* Required work
Write the records below out again. Match them exactly.

* Extracted material
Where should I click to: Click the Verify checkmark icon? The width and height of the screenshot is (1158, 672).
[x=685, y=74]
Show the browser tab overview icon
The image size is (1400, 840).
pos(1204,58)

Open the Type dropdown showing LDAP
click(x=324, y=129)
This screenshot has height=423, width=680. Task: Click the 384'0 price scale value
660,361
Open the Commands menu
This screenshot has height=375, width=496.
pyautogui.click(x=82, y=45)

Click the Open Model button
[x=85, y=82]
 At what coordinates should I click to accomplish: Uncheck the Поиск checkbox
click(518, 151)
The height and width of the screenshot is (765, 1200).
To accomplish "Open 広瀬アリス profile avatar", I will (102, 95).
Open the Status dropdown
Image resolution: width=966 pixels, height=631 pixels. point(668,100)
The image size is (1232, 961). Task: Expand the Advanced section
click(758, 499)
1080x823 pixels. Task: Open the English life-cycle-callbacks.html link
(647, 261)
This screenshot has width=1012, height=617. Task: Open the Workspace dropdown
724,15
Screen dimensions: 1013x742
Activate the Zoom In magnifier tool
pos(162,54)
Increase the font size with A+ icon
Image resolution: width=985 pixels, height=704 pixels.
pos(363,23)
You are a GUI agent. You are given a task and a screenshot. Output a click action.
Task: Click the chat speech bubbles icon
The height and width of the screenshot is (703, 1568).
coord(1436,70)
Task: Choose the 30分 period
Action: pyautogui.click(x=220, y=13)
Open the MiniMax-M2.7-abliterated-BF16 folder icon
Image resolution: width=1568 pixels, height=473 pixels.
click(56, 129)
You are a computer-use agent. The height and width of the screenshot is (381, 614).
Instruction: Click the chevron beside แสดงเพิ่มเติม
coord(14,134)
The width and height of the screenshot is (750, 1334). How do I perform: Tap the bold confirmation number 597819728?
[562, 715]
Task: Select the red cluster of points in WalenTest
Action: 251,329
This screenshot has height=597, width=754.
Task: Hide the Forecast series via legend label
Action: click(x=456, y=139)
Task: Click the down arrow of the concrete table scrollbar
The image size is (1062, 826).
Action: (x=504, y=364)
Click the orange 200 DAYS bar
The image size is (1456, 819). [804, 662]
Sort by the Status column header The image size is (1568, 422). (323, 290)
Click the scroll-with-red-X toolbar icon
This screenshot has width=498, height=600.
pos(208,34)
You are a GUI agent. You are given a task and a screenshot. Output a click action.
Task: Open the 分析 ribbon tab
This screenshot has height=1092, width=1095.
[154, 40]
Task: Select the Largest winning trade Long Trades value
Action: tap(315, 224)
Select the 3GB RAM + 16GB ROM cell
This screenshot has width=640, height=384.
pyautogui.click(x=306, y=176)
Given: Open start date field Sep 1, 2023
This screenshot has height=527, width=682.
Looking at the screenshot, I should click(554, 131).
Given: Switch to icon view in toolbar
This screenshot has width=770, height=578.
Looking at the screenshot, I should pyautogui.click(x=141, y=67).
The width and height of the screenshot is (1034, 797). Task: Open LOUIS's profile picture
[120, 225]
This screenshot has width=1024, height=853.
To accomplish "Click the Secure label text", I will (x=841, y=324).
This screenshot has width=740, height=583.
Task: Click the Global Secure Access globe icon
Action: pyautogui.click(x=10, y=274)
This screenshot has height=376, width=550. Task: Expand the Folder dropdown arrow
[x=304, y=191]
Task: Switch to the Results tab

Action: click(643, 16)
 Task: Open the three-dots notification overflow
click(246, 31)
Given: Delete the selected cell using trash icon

* Solution for this exercise
Where should I click to: Click the Verify checkmark icon? The width and height of the screenshot is (1158, 672).
[x=685, y=74]
Show the browser tab overview icon
The image size is (1400, 840).
pos(1204,58)

Open the Type dropdown showing LDAP
click(x=324, y=129)
This screenshot has height=423, width=680. Task: Click the 384'0 price scale value
660,361
Open the Commands menu
This screenshot has height=375, width=496.
pyautogui.click(x=82, y=45)

Click the Open Model button
[x=85, y=82]
 At what coordinates should I click to accomplish: Uncheck the Поиск checkbox
click(518, 151)
The height and width of the screenshot is (765, 1200).
To accomplish "Open 広瀬アリス profile avatar", I will (102, 95).
Open the Status dropdown
Image resolution: width=966 pixels, height=631 pixels. point(668,100)
The image size is (1232, 961). Task: Expand the Advanced section
click(758, 499)
1080x823 pixels. Task: Open the English life-cycle-callbacks.html link
(647, 261)
This screenshot has width=1012, height=617. Task: Open the Workspace dropdown
724,15
Screen dimensions: 1013x742
Activate the Zoom In magnifier tool
pos(162,54)
Increase the font size with A+ icon
Image resolution: width=985 pixels, height=704 pixels.
pos(363,23)
You are a GUI agent. You are given a task and a screenshot. Output a click action.
Task: Click the chat speech bubbles icon
The height and width of the screenshot is (703, 1568).
coord(1436,70)
Task: Choose the 30分 period
Action: pyautogui.click(x=220, y=13)
Open the MiniMax-M2.7-abliterated-BF16 folder icon
Image resolution: width=1568 pixels, height=473 pixels.
click(56, 129)
You are a computer-use agent. The height and width of the screenshot is (381, 614).
Instruction: Click the chevron beside แสดงเพิ่มเติม
coord(14,134)
The width and height of the screenshot is (750, 1334). How do I perform: Tap the bold confirmation number 597819728?
[562, 715]
Task: Select the red cluster of points in WalenTest
Action: 251,329
This screenshot has height=597, width=754.
Task: Hide the Forecast series via legend label
Action: click(x=456, y=139)
Task: Click the down arrow of the concrete table scrollbar
The image size is (1062, 826).
Action: (x=504, y=364)
Click the orange 200 DAYS bar
The image size is (1456, 819). [804, 662]
Sort by the Status column header The image size is (1568, 422). (323, 290)
Click the scroll-with-red-X toolbar icon
This screenshot has width=498, height=600.
pos(208,34)
You are a GUI agent. You are given a task and a screenshot. Output a click action.
Task: Open the 分析 ribbon tab
This screenshot has height=1092, width=1095.
[154, 40]
Task: Select the Largest winning trade Long Trades value
Action: tap(315, 224)
Select the 3GB RAM + 16GB ROM cell
This screenshot has width=640, height=384.
pyautogui.click(x=306, y=176)
Given: Open start date field Sep 1, 2023
This screenshot has height=527, width=682.
Looking at the screenshot, I should click(554, 131).
Given: Switch to icon view in toolbar
This screenshot has width=770, height=578.
Looking at the screenshot, I should pyautogui.click(x=141, y=67).
The width and height of the screenshot is (1034, 797). Task: Open LOUIS's profile picture
[120, 225]
This screenshot has width=1024, height=853.
To accomplish "Click the Secure label text", I will (x=841, y=324).
This screenshot has width=740, height=583.
Task: Click the Global Secure Access globe icon
Action: pyautogui.click(x=10, y=274)
This screenshot has height=376, width=550. Task: Expand the Folder dropdown arrow
[x=304, y=191]
Task: Switch to the Results tab

Action: click(643, 16)
 Task: Open the three-dots notification overflow
click(246, 31)
Given: Delete the selected cell using trash icon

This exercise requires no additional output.